Even more audacious is Bickley’s attempt to frame himself as the natural successor to Michael Meacher, the Labour MP for 45 years and an ardent supporter of Corbyn until passing away last month. Bickley’s website calls Meacher “a conviction politician who worked hard for the voters of Oldham West & Royton. He represented the people of this constituency, for a party that no longer represents anybody.”

Calling out such opportunism will not get Labour very far. Voters are drawn to Ukip not in pursuit of ideological consistency but because of deep-rooted dissatisfaction with the political class, which immigration has become emblematic of, as Bickley points out. “Uncontrolled immigration often acts as a catch-all for other concerns – they’re funnelled through that prism.” Oldham West knows as much better than most: in 2001, Nick Griffin won 16.4 per cent for the BNP here, although the party are now effectively defunct and are not even standing a candidate.
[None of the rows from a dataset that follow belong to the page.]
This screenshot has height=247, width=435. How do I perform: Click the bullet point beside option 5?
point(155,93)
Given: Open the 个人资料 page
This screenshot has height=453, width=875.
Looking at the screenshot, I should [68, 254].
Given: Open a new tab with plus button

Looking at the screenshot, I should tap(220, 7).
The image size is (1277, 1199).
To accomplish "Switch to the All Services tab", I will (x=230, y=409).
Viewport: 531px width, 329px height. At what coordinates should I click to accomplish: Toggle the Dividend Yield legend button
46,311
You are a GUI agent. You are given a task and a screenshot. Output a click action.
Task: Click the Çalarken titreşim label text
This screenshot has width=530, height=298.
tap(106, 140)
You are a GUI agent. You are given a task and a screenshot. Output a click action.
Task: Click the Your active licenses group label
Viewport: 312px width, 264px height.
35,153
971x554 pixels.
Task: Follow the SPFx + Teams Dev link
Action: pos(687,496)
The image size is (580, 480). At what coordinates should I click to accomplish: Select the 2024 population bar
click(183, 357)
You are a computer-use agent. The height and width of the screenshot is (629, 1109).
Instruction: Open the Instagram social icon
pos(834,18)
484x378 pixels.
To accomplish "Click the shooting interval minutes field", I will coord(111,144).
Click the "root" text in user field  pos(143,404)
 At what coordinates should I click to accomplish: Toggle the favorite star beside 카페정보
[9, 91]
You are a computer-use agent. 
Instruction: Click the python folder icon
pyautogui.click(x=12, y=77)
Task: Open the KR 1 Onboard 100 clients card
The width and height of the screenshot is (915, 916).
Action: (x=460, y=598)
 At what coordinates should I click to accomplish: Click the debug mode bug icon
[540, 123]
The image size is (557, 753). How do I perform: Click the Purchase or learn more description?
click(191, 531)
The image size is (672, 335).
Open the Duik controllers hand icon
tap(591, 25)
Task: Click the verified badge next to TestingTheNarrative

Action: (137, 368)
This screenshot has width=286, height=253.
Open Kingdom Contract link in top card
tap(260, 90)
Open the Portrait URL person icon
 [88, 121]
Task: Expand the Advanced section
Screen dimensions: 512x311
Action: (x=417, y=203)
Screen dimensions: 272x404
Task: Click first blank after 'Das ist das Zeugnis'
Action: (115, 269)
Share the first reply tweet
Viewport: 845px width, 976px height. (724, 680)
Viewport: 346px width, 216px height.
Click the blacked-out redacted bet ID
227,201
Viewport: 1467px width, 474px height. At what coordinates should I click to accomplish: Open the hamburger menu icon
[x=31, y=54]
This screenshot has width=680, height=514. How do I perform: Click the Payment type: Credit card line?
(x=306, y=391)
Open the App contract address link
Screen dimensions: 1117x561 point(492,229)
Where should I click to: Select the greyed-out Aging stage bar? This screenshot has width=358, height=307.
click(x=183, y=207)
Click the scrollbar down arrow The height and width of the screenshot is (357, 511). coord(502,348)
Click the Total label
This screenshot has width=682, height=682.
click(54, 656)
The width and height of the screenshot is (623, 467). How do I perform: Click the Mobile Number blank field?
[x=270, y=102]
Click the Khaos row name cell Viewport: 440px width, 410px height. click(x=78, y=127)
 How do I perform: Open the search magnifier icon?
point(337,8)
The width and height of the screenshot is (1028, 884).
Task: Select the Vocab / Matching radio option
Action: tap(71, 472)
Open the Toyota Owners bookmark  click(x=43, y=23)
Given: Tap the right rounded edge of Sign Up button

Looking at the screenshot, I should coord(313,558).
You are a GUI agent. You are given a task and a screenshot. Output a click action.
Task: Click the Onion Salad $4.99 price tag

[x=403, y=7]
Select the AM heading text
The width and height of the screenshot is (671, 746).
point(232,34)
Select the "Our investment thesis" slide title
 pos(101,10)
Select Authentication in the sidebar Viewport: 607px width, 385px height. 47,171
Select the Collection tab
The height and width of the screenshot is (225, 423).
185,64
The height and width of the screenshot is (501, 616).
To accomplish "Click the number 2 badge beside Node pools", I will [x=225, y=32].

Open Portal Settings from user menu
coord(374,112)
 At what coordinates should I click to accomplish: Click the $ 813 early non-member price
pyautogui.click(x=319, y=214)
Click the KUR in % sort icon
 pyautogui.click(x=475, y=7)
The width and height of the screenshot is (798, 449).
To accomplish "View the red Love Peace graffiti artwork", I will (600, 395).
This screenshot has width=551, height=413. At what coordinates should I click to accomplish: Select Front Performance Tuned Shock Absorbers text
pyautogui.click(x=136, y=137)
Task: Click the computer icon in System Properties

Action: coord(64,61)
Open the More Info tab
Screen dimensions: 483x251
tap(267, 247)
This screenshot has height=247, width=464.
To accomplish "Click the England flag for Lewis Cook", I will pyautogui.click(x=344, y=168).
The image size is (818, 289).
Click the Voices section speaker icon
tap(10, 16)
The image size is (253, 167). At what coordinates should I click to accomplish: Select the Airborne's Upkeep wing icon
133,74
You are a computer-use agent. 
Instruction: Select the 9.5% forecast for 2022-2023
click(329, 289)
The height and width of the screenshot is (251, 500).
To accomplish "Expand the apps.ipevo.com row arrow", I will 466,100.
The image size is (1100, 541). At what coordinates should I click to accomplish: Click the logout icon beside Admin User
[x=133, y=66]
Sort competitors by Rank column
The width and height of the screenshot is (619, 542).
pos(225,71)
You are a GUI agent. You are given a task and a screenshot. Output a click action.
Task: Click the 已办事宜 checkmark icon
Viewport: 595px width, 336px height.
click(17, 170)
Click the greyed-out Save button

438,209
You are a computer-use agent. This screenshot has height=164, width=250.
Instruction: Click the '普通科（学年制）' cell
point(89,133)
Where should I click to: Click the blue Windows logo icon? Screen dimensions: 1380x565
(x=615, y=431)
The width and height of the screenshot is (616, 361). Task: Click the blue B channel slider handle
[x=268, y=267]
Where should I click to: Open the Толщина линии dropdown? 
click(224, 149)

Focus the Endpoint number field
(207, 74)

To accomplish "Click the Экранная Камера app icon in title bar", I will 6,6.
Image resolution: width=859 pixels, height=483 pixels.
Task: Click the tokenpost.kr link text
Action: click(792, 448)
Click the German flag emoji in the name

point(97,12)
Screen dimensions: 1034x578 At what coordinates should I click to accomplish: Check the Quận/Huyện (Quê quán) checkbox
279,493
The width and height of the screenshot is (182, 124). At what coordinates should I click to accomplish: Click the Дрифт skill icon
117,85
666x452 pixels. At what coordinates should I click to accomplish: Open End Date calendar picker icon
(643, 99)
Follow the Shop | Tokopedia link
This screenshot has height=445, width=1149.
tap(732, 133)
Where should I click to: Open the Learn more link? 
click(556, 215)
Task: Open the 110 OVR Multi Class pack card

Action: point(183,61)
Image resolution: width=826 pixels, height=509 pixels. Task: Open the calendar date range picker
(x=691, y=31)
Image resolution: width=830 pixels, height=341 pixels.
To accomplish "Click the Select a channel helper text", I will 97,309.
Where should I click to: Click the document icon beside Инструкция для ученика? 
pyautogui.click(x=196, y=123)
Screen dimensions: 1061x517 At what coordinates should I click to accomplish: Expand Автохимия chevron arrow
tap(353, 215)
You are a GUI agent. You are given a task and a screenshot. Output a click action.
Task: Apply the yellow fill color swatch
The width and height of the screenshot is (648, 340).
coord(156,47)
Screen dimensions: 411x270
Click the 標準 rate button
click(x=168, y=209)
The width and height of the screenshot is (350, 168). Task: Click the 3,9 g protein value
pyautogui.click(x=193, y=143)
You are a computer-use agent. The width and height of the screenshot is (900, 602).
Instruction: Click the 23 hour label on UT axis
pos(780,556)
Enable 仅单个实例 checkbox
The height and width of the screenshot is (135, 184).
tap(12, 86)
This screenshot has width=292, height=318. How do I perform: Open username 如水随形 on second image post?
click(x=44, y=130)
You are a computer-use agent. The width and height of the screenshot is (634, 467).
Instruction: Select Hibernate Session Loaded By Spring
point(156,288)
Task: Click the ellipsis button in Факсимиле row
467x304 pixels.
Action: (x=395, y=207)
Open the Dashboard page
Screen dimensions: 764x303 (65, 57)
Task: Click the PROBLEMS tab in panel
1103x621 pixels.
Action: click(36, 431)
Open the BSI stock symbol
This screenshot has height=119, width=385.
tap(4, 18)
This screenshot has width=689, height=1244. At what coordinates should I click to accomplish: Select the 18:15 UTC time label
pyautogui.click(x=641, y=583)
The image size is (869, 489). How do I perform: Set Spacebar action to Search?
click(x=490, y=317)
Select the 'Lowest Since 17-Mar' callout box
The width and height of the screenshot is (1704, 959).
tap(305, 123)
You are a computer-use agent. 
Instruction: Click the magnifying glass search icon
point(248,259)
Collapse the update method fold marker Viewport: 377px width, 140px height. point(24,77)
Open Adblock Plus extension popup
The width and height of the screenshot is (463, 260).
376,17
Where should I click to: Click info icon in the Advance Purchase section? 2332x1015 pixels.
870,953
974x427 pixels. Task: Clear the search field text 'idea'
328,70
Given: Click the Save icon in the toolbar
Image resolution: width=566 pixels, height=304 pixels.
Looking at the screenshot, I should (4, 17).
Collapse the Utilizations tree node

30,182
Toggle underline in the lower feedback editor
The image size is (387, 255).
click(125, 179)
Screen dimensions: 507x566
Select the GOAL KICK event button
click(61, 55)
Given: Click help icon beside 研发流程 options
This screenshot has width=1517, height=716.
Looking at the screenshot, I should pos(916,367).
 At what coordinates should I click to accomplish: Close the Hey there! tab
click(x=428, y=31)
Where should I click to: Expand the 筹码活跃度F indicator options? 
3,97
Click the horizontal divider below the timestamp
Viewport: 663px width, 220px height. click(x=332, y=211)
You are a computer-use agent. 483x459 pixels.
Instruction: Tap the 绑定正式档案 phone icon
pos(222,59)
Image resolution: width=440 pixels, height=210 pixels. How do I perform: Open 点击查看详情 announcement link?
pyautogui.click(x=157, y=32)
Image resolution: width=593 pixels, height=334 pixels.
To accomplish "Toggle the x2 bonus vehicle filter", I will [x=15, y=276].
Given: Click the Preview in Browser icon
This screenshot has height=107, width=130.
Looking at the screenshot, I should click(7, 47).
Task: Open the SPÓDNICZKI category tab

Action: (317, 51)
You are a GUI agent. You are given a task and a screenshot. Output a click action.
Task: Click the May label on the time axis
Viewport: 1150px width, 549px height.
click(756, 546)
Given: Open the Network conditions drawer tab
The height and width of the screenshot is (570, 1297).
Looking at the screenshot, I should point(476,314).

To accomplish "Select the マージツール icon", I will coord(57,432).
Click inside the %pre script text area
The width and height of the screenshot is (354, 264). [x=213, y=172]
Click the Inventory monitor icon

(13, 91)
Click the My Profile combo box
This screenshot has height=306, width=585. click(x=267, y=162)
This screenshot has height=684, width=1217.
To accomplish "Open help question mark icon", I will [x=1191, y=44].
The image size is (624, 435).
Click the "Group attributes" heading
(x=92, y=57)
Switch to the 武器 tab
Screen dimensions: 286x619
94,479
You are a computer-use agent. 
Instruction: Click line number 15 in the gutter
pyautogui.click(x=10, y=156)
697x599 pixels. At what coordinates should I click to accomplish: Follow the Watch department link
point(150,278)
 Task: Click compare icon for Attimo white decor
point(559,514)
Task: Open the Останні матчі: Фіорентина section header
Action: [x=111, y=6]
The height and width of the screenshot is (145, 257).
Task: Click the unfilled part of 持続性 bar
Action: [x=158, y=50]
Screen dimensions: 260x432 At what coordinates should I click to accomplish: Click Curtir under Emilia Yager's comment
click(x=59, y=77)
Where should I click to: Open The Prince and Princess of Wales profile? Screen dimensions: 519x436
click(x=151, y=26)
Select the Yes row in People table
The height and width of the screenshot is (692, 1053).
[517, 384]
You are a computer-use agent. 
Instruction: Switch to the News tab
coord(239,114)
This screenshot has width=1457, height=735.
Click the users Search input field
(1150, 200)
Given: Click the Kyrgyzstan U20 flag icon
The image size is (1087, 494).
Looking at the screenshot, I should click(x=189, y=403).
Despite growing anxieties about their prospects, Labour remain heavy favourites to win. The party has a majority of 14,738 and a dynamic local candidate. Bickley admits the by-election “is tougher than Heywood and Middleton,” where Ukip benefited from anger about a local sex abuse scandal.

Unlike Heywood and Middleton, Oldham West and Royton has a large Asian population: 26.5 per cent of the population are Asian, a group who have historically not been well disposed to Ukip. Indeed, just two per cent of the BME electorate plumped for Ukip in May. “The large ethnic minority population is likely to stay loyal to Labour,” believes Professor Rob Ford, an expert on Ukip.

Yet Bickley reckons that the increased anxiety after the Paris attacks might make British Asians more amenable to Ukip. “The Asian population share the same concerns about uncontrolled immigration as what you might call the white British because they’ve got kids. They see what’s going on and that when these guys get our their Kalashnikovs they’re not necessarily going ‘oh right let’s make sure we only kill these types of people’. If these people turn up in Oldham tomorrow and decide to spray their bullets around everyone will get caught up in it. Everyone’s got the same concerns. Immigration is not a white British issue. It is just a British issue.”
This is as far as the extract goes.